(Mopping Up) The Big Leak, Pt. 1

A guest post from a PCA Teaching Elder

The Damp Introductions of Mr. Scott and Mr. Inman

Travis Scott has begun a reflection on the Big Leak of documents from the National Partnership. He speaks from greater knowledge than any critic, since he has been a member of NP since 2017. Such a perspective is valuable, although it carries a liability. It is not evident how his sworn confidentiality continues into this public forum.

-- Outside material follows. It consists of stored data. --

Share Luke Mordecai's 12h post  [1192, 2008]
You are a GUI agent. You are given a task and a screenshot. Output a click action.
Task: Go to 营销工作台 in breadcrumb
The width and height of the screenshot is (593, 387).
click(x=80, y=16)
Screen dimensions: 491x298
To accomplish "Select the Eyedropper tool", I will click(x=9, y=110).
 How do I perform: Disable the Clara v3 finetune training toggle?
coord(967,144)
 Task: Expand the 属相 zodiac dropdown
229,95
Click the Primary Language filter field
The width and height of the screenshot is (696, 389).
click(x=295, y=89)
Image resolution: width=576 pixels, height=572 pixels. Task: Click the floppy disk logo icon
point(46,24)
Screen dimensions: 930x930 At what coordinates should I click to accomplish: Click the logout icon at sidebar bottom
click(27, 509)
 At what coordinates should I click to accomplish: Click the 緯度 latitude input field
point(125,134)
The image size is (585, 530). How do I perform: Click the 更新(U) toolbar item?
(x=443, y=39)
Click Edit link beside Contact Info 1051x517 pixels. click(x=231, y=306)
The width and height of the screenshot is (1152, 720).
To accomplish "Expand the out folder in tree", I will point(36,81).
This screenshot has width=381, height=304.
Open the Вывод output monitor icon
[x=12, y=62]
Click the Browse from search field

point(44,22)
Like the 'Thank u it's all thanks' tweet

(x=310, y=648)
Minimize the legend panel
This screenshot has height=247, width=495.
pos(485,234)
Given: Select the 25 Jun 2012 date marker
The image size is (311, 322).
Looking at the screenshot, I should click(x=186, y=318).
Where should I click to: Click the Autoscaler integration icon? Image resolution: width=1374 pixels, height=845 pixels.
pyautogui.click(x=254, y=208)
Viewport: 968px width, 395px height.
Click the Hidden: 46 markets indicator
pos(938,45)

He considers that confidentiality wholesome, and he in fact divulges no more than is already available to any who will sully themselves with the leaked emails. To some degree, his account implicitly commends not reading the emails. A responsible person might elect to receive only the forthcoming account of this better informed NP member. There’s like 400 pages. They’re leaked. National Partnership members are not advertising any chagrin.

That might be a less conspicuous bit of implicit influence, if Mr. Scott did not also forthrightly commend acting in a political fashion. He says politics are inherent to Presbyterian polity. In an earlier time, a thoughtful reference to lice would not be rude or unfamiliar. It would allow a little ecumenical resourcing of Wesley’s “cleanliness is next to godliness” to tag sophistic realism as cynicism that doesn’t want to take frequent showers. I’m sure someone can find politics in Paul—with enemies, not brothers.

Mr. Scott is attentive in stipulating that Semper Ref is not a National Partnership endeavor. It is an understandable clarification. Given that I disagree with Mr. Scott and here proceed to criticism of the National Partnership in rejoinder to his claims, nothing could make that assertion more plausible than the posting of this article on Semper Ref. Criticism of myself or this article might deflect my request, but I have made it.

Like Mr. Scott, I ought to disclose my place in this hubbub. I am an Ass. Pastor in a tiny PCA church. If they hadn’t called me when they did, I likely would have demitted the ministry by now. Under all my “it’s complicated” over the last decade, I largely disengaged from active participation in the work of church beyond the congregations. I have lurked. I have been a full GA streamer and scrolled through the AlQaeda Report and ByCredulity with some regularity. Increasingly I have noted the difficulty of even getting a program from a seat up in the rafters. "Programs! Get'cha programs! Can't tell who's who without'cha program."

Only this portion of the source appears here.